*** Opening of DATA EXTRACTS ***

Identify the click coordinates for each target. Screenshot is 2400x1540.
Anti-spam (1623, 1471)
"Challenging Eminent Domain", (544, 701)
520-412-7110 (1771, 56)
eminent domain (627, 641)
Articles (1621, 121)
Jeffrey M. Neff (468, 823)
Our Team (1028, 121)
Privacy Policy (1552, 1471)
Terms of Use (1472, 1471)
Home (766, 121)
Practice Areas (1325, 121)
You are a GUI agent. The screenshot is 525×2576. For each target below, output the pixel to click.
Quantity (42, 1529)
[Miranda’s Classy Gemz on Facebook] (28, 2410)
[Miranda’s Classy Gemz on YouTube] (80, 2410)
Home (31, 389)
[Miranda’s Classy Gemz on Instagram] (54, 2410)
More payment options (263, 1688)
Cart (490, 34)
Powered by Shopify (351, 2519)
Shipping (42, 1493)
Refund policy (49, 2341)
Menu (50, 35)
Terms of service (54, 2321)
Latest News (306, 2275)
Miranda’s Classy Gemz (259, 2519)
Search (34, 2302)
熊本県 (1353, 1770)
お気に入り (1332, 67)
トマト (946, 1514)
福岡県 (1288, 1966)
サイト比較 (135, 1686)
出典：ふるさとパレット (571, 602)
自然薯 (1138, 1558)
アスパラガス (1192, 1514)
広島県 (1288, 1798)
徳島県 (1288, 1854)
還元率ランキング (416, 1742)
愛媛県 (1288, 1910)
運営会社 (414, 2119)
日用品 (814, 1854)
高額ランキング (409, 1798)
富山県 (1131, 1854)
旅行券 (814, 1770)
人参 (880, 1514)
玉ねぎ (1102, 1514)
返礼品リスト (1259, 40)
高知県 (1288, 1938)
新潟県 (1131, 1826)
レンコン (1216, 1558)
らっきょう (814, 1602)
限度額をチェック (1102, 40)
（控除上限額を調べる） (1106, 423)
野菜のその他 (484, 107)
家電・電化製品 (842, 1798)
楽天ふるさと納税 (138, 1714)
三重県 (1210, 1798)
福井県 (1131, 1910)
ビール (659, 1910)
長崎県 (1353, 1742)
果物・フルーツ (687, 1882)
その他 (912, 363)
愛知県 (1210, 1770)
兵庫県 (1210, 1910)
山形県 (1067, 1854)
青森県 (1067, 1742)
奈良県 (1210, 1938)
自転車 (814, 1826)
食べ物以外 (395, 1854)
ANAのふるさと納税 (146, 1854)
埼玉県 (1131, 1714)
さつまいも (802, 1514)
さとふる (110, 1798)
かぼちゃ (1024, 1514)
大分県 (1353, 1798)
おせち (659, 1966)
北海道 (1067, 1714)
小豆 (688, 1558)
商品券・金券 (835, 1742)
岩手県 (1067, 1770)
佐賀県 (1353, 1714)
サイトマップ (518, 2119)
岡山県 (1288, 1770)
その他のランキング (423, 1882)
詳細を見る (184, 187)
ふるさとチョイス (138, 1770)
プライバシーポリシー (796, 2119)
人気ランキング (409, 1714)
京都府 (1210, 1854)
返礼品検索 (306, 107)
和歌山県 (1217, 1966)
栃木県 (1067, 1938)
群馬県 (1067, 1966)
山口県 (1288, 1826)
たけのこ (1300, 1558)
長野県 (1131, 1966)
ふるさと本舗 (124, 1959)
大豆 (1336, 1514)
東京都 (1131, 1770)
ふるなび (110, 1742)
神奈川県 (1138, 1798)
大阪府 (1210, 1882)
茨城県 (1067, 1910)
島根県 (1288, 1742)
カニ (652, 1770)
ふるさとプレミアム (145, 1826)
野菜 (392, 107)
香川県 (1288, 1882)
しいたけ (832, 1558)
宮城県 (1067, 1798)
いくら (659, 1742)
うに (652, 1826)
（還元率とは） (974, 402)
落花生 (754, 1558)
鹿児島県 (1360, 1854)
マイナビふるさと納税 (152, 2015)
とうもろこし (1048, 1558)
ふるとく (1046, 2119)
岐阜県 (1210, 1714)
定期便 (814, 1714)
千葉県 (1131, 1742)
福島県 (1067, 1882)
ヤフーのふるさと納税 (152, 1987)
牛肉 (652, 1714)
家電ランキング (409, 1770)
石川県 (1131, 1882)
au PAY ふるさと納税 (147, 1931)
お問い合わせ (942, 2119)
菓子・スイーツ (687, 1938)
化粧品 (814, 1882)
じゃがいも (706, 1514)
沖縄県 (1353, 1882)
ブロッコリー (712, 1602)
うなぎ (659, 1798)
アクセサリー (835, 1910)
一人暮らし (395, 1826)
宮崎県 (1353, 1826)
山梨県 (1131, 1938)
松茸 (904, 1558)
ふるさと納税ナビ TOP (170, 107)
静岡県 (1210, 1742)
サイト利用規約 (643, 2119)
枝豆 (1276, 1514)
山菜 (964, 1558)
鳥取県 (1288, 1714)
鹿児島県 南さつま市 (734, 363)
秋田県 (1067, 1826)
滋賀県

*** Close of DATA EXTRACTS ***

> ASSIGNED TASK: Quote the data above in full, changing nothing.

> FINAL ANSWER:
Identify the click coordinates for each target. Screenshot is 2400x1540.
Anti-spam (1623, 1471)
"Challenging Eminent Domain", (544, 701)
520-412-7110 (1771, 56)
eminent domain (627, 641)
Articles (1621, 121)
Jeffrey M. Neff (468, 823)
Our Team (1028, 121)
Privacy Policy (1552, 1471)
Terms of Use (1472, 1471)
Home (766, 121)
Practice Areas (1325, 121)
You are a GUI agent. The screenshot is 525×2576. For each target below, output the pixel to click.
Quantity (42, 1529)
[Miranda’s Classy Gemz on Facebook] (28, 2410)
[Miranda’s Classy Gemz on YouTube] (80, 2410)
Home (31, 389)
[Miranda’s Classy Gemz on Instagram] (54, 2410)
More payment options (263, 1688)
Cart (490, 34)
Powered by Shopify (351, 2519)
Shipping (42, 1493)
Refund policy (49, 2341)
Menu (50, 35)
Terms of service (54, 2321)
Latest News (306, 2275)
Miranda’s Classy Gemz (259, 2519)
Search (34, 2302)
熊本県 (1353, 1770)
お気に入り (1332, 67)
トマト (946, 1514)
福岡県 (1288, 1966)
サイト比較 (135, 1686)
出典：ふるさとパレット (571, 602)
自然薯 (1138, 1558)
アスパラガス (1192, 1514)
広島県 (1288, 1798)
徳島県 (1288, 1854)
還元率ランキング (416, 1742)
愛媛県 (1288, 1910)
運営会社 (414, 2119)
日用品 (814, 1854)
高額ランキング (409, 1798)
富山県 (1131, 1854)
旅行券 (814, 1770)
人参 (880, 1514)
玉ねぎ (1102, 1514)
返礼品リスト (1259, 40)
高知県 (1288, 1938)
新潟県 (1131, 1826)
レンコン (1216, 1558)
らっきょう (814, 1602)
限度額をチェック (1102, 40)
（控除上限額を調べる） (1106, 423)
野菜のその他 (484, 107)
家電・電化製品 (842, 1798)
楽天ふるさと納税 (138, 1714)
三重県 (1210, 1798)
福井県 (1131, 1910)
ビール (659, 1910)
長崎県 (1353, 1742)
果物・フルーツ (687, 1882)
その他 (912, 363)
愛知県 (1210, 1770)
兵庫県 (1210, 1910)
山形県 (1067, 1854)
青森県 (1067, 1742)
奈良県 (1210, 1938)
自転車 (814, 1826)
食べ物以外 (395, 1854)
ANAのふるさと納税 (146, 1854)
埼玉県 (1131, 1714)
さつまいも (802, 1514)
さとふる (110, 1798)
かぼちゃ (1024, 1514)
大分県 (1353, 1798)
おせち (659, 1966)
北海道 (1067, 1714)
小豆 (688, 1558)
商品券・金券 (835, 1742)
岩手県 (1067, 1770)
佐賀県 (1353, 1714)
サイトマップ (518, 2119)
岡山県 (1288, 1770)
その他のランキング (423, 1882)
詳細を見る (184, 187)
ふるさとチョイス (138, 1770)
プライバシーポリシー (796, 2119)
人気ランキング (409, 1714)
京都府 (1210, 1854)
返礼品検索 (306, 107)
和歌山県 (1217, 1966)
栃木県 (1067, 1938)
群馬県 (1067, 1966)
山口県 (1288, 1826)
たけのこ (1300, 1558)
長野県 (1131, 1966)
ふるさと本舗 (124, 1959)
大豆 (1336, 1514)
東京都 (1131, 1770)
ふるなび (110, 1742)
神奈川県 (1138, 1798)
大阪府 (1210, 1882)
茨城県 (1067, 1910)
島根県 (1288, 1742)
カニ (652, 1770)
ふるさとプレミアム (145, 1826)
野菜 (392, 107)
香川県 (1288, 1882)
しいたけ (832, 1558)
宮城県 (1067, 1798)
いくら (659, 1742)
うに (652, 1826)
（還元率とは） (974, 402)
落花生 (754, 1558)
鹿児島県 (1360, 1854)
マイナビふるさと納税 (152, 2015)
とうもろこし (1048, 1558)
ふるとく (1046, 2119)
岐阜県 (1210, 1714)
定期便 (814, 1714)
千葉県 (1131, 1742)
福島県 (1067, 1882)
ヤフーのふるさと納税 (152, 1987)
牛肉 (652, 1714)
家電ランキング (409, 1770)
石川県 (1131, 1882)
au PAY ふるさと納税 (147, 1931)
お問い合わせ (942, 2119)
菓子・スイーツ (687, 1938)
化粧品 (814, 1882)
じゃがいも (706, 1514)
沖縄県 (1353, 1882)
ブロッコリー (712, 1602)
うなぎ (659, 1798)
アクセサリー (835, 1910)
一人暮らし (395, 1826)
宮崎県 (1353, 1826)
山梨県 (1131, 1938)
松茸 (904, 1558)
ふるさと納税ナビ TOP (170, 107)
静岡県 (1210, 1742)
サイト利用規約 (643, 2119)
枝豆 (1276, 1514)
山菜 (964, 1558)
鳥取県 (1288, 1714)
鹿児島県 南さつま市 (734, 363)
秋田県 (1067, 1826)
滋賀県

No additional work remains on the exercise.